• _Aim of the exercise_
Hand back, word for word, the lines from the one containing "Task: Click the GottaDo navigation title" to the end of the records, both included, and leave out pictures.

━━ Input

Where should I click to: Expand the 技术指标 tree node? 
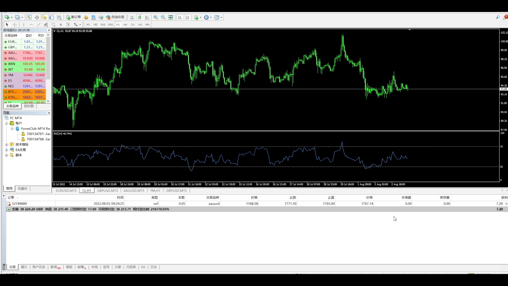pyautogui.click(x=6, y=145)
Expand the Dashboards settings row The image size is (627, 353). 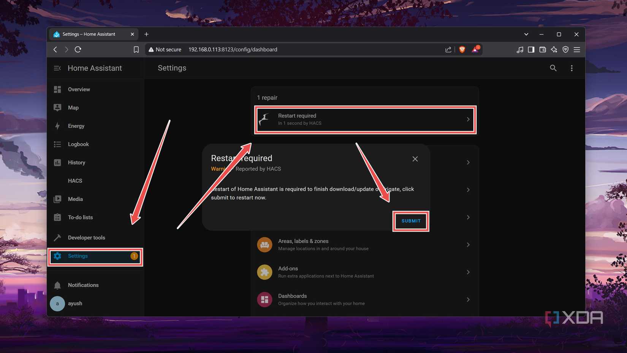pyautogui.click(x=364, y=299)
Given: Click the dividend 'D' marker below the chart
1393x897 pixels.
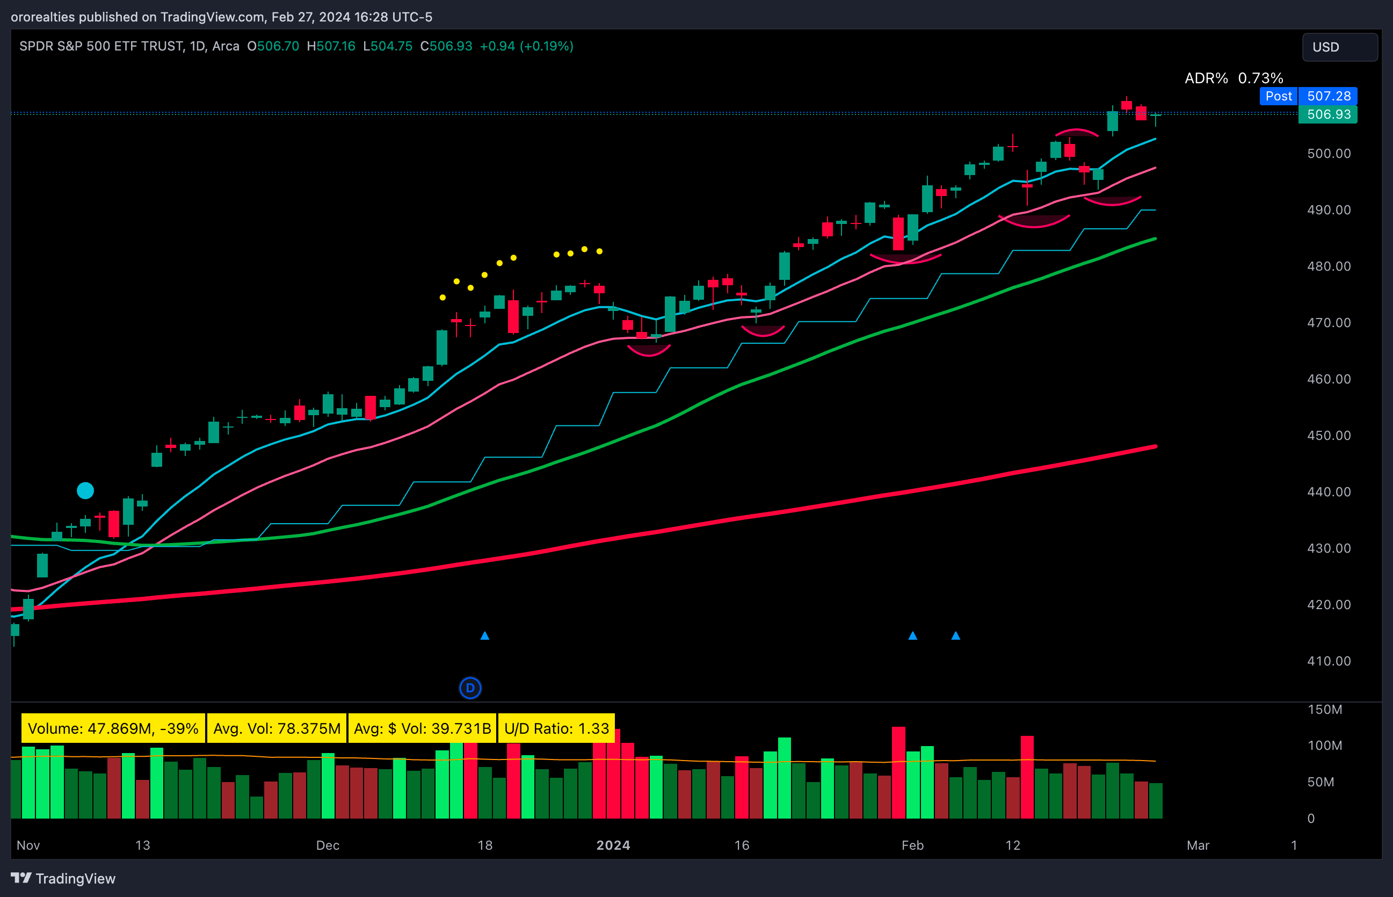Looking at the screenshot, I should (471, 688).
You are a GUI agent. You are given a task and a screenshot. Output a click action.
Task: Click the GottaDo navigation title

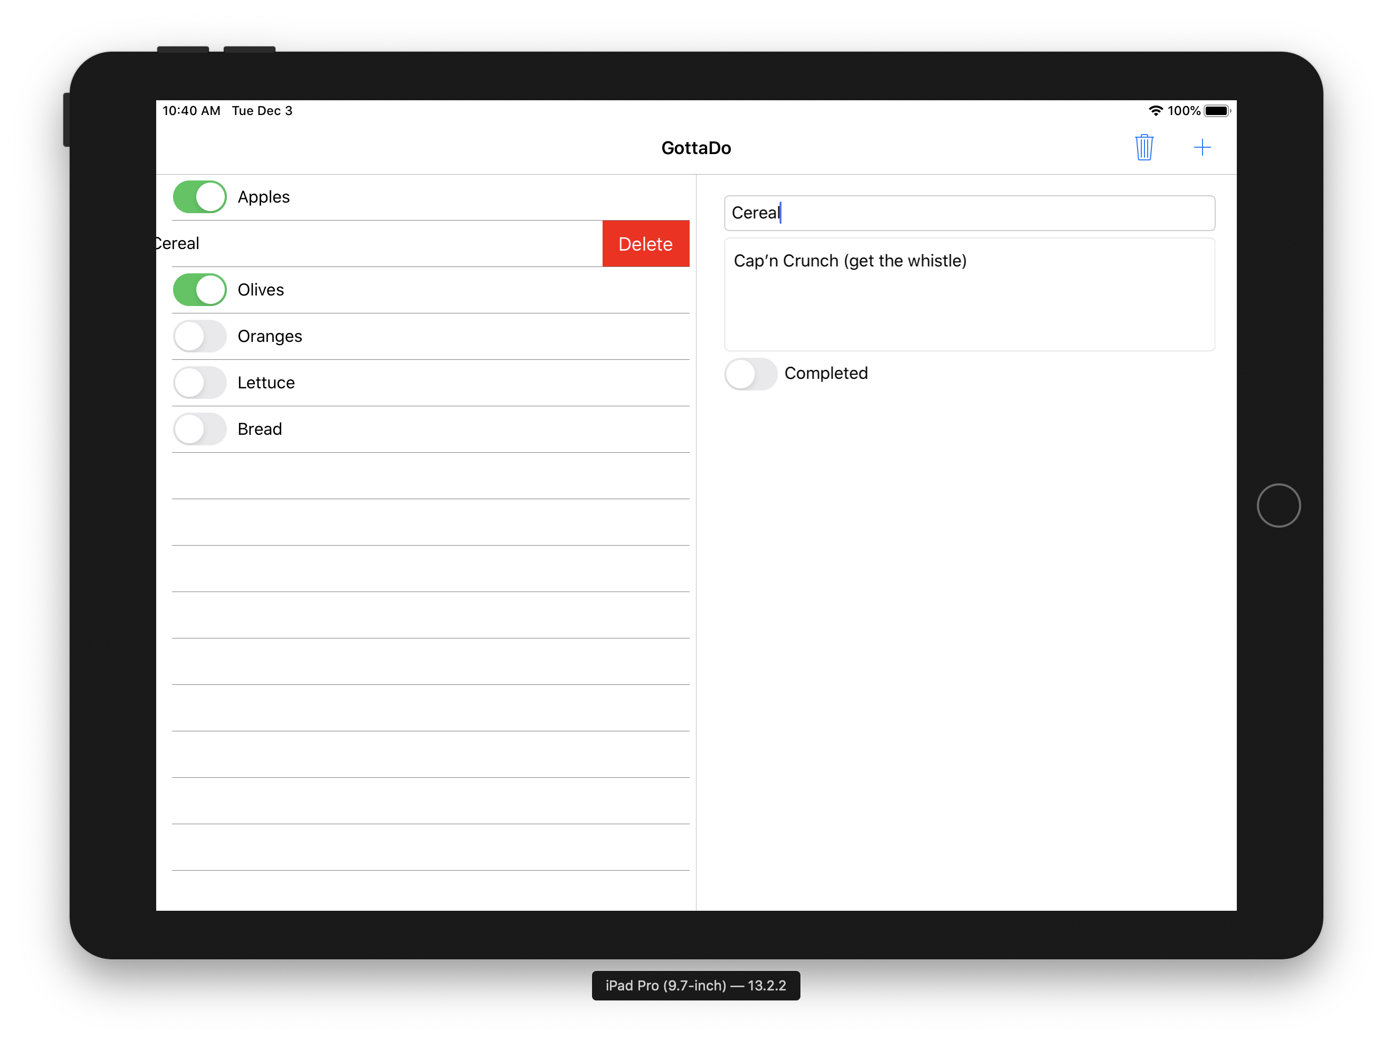tap(696, 148)

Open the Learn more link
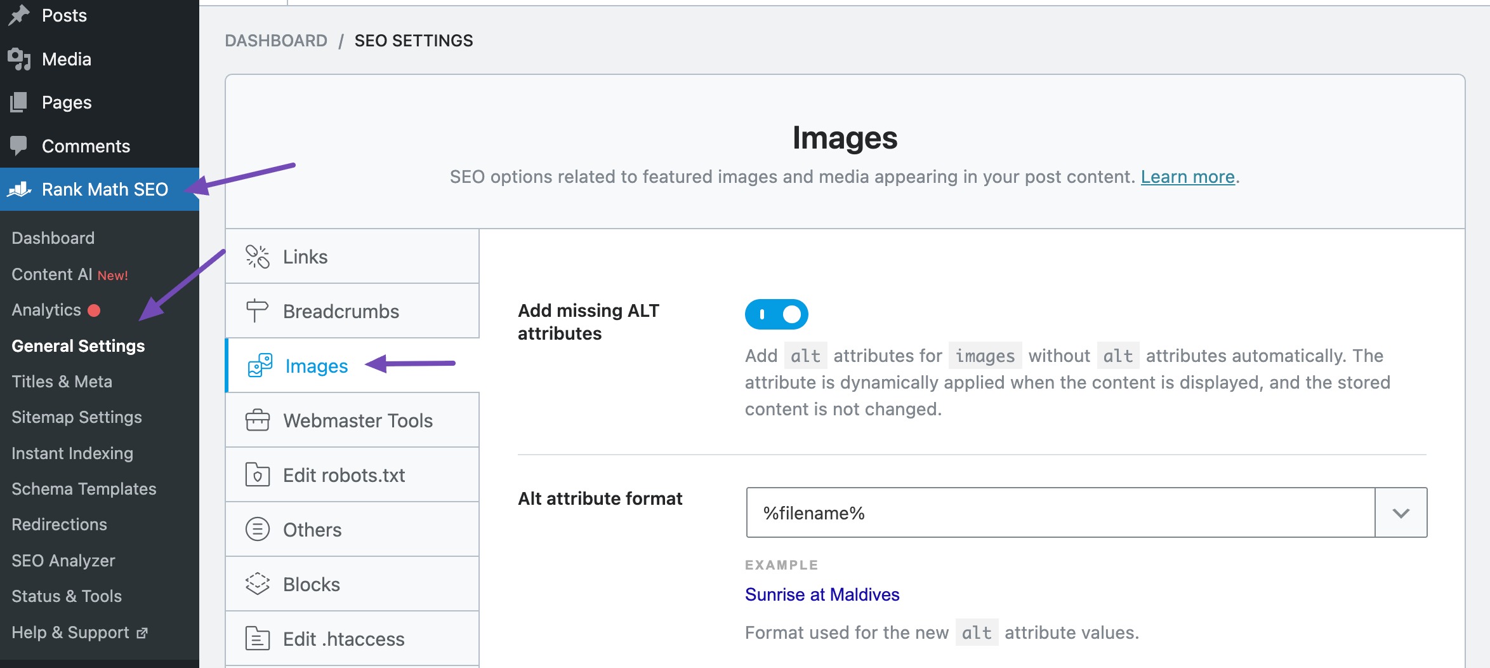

━━━━

• _Answer space_
Task: Click the GottaDo navigation title

tap(696, 148)

Open the Learn more link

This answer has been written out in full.